Embora as porfirias sejam mais precisamente definidas de acordo com a enzima deficiente, a classificação pelas principais características clínicas (fenótipo) é útil. Assim, as porfirias costumam ser divididas em 2 classes:
As porfirias agudas manifestam-se por meio de crises intermitentes de sintomas abdominais, mentais e neurológicos. Tipicamente, são desencadeadas por fármacos, atividade hormonal cíclica em mulheres jovens e outros fatores exógenos. As porfirias cutâneas tendem a produzir sintomas contínuos ou intermitentes envolvendo fotossensibilidade cutânea. Algumas porfirias agudas (coproporfiria hereditária, porfiria variegada) também podem apresentar manifestações cutâneas. Por causa da penetrância variável nas porfirias heterozigotas, a doença clinicamente expressa é menos comum que a prevalência genética (ver tabela Principais características das duas porfirias mais comuns).
A alteração da coloração da urina (vermelha ou vermelho-amarronzada) pode ocorrer na fase sintomática de todas as porfirias, exceto na protoporfiria eritropoiética (PPE) e na porfiria por deficiência de ALAD. A pigmentação resulta de oxidação dos porfrinogenes, o porfobilinogênio (PBG), um percursor de porfirinas, ou ambos. Algumas vezes, a cor surge após a urina permanecer no ar ou na luz por alguns minutos até algumas horas, permitindo a oxidação não enzimática. Nas porfirias agudas, exceto na porfiria por deficiência de ALAD, cerca de 1 em 3 heterozigotos (mais frequentemente em mulheres que em homens) também apresenta aumento de excreção de PBG (e alteração da coloração da urina) durante a fase latente.
Principais características das duas porfirias mais comuns
Diagnóstico
Verifica-se por meio de exames de sangue e urina a presença de porfirinas e porfobilinogênio precursores de porfirina (PBG) e ácido delta-aminolevulínico (ALA — ver Triagem para porfirias) em pacientes com sintomas sugestivos de porfiria. Os resultados anormais na triagem são confirmados por outros exames.
Pacientes assintomáticos, incluindo portadores suspeitos e indivíduos entre crises, são avaliados de forma similar. Entretanto, os testes são menos sensíveis nessas circunstâncias; medição da atividade enzimática de eritrócitos e leucócitos é consideravelmente mais sensível. A análise genética é altamente precisa e utilizada preferencialmente em famílias quando uma mutação é conhecida. Exame pré-natal (envolvendo amniocentese ou amostras de vilos coriônicos) é possível, mas raramente indicado.
Triagem para porfirias
Porfirinúria secundária
Várias doenças não relacionadas com porfirias podem envolver aumento da excreção urinária das porfirinas; esse fenômeno é descrito como porfirinúria secundária.

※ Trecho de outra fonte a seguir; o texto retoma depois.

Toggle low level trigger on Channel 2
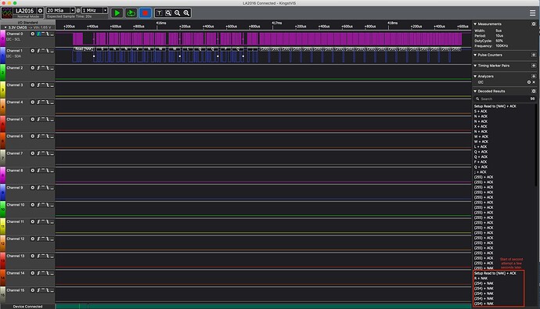Image resolution: width=540 pixels, height=309 pixels. (x=52, y=68)
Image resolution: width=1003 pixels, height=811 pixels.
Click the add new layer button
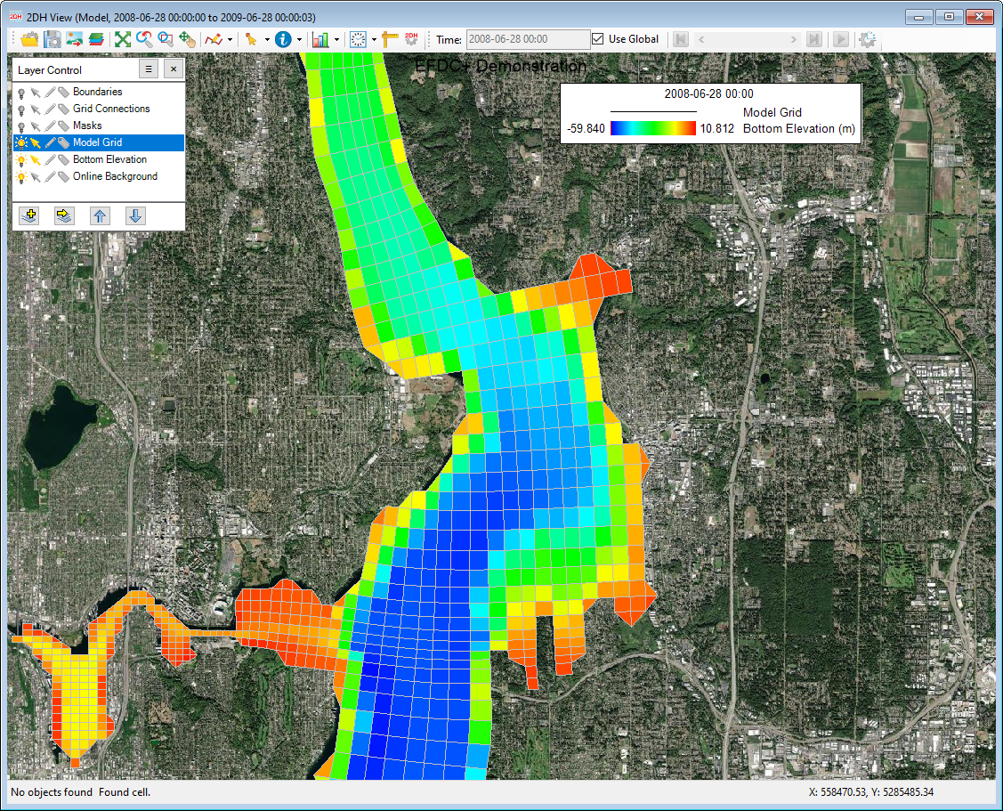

Doenças hematológicas, doenças hepatobiliares, e toxinas (p. ex., álcool, benzeno, chumbo) podem aumentar a excreção urinária da coproporfirina. Excreção elevada de coproporfirina na urina pode ocorrer em qualquer doença hepatobiliar porque a bílis é uma das vias de excreção de porfirina. Uroporfirina também podem estar elevada em pacientes com distúrbios hepatobiliares. A protoporfirina não é excretada na urina porque é insolúvel na água.
Alguns pacientes apresentam dor abdominal e sintomas neurológicos que imitam porfirias agudas. ALA e PBG urinárias normalmente não estão elevadas nessas doenças, e os níveis normais ajudam a distinguir porfirinúria secundária de porfirias agudas. Mas alguns pacientes com intoxicação por chumbo podem ter níveis de ALA urinária elevados. Deve-se medir os níveis de chumbo no sangue nesses pacientes. Se ALA e PBG urinárias são normais ou ligeiramente elevadas, medição das porfirinas totais urinárias e perfis de cromatografia líquida de alto desempenho dessas porfirinas são úteis para o diagnóstico diferencial das síndromes porfíricas agudas.